It's good to know they won't be tearing these places down and building a mall...

Looks like the MacNeill property was added to the list.


Historic recognition for old Montgomery home
Last Updated Fri, 11 Aug 2006 14:57:57 EDT
CBC News

The national historic site at Cavendish was expanded Friday to include the MacNeill homestead where Lucy Maud Montgomery wrote Anne of Green Gables.

The new designation also includes land surrounding the home where Montgomery lived: Lover's Lane and the Haunted Woods. Senator Don Oliver presided over a formal ceremony in Cavendish.

The MacNeill house is now gone, but the grandson of the MacNeills who raised Montgomery and his wife have developed the site. John and Jenny MacNeill run a small shop selling books and postcards, and give tours.

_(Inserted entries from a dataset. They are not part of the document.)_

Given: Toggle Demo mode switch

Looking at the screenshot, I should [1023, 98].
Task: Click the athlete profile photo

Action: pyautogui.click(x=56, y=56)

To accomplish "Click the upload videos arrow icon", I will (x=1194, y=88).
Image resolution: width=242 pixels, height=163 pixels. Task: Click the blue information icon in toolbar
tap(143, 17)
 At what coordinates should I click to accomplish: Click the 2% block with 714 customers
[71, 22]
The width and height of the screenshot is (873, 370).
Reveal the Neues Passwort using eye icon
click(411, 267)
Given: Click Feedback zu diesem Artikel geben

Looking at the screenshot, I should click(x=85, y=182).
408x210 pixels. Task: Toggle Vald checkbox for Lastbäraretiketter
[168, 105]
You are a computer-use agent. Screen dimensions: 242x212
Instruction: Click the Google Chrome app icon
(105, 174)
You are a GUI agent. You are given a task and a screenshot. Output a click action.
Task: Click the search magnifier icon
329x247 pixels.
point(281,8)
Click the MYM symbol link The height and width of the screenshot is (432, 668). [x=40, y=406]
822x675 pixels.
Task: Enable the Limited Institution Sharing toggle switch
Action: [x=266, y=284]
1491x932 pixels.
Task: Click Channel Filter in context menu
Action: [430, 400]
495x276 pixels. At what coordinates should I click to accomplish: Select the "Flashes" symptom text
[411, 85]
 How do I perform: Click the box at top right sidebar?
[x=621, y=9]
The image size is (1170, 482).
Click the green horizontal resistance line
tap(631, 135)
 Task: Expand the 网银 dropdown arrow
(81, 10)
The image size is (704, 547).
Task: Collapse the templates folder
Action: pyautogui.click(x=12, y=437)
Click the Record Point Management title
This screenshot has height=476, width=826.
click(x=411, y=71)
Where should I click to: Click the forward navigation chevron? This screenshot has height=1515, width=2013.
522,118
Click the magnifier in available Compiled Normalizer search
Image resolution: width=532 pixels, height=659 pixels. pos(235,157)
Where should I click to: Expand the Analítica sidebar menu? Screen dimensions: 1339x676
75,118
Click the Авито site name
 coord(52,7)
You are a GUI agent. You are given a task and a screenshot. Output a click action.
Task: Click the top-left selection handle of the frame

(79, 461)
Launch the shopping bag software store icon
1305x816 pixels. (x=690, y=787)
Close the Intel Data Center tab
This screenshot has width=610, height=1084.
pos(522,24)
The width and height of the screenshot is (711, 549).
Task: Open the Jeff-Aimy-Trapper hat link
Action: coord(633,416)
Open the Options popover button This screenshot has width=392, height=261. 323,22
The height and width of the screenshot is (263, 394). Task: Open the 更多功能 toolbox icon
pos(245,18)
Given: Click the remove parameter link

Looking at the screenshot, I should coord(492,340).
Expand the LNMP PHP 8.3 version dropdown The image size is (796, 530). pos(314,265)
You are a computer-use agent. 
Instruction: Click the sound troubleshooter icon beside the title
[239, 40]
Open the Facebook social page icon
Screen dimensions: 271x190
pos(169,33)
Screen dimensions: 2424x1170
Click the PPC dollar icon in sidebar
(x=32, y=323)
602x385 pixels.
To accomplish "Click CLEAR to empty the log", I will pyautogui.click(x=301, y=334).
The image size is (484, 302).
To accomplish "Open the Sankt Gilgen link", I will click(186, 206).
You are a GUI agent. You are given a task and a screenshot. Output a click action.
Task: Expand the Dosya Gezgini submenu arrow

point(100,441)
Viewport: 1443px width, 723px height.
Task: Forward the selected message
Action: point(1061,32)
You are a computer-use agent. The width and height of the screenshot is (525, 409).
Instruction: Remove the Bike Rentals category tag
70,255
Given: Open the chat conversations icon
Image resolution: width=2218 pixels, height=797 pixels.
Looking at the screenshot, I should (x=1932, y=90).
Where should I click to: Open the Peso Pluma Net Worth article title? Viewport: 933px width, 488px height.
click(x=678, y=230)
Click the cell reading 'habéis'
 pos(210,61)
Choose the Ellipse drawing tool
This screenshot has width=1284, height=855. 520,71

Montgomery was recognized as a person of historic significance shortly after her death in 1942. She wrote four of her books at the home.

"She said she wrote sitting at her gable window, looking out at the hill fields, and you get a real sense of that down at the site," Jenny MacNeill told CBC News.

The homestead also housed the town post office, which MacNeill said allowed Montgomery to intercept any rejection letters from publishers before anyone else could see them.

Jenny MacNeill will retire this year. (Laura Meader/CBC) "The manuscript for Anne of Green Gables was rejected five times," she said.

"Maybe if she had to be going to a neighbour's kitchen to a post office to be picking up rejections in a small community, she might have given up."

The MacNeills will retire this year, and pass the job of caring for the homestead to their son, the latest of a long line of MacNeills to care for this land, a care now recognized as having national historic importance.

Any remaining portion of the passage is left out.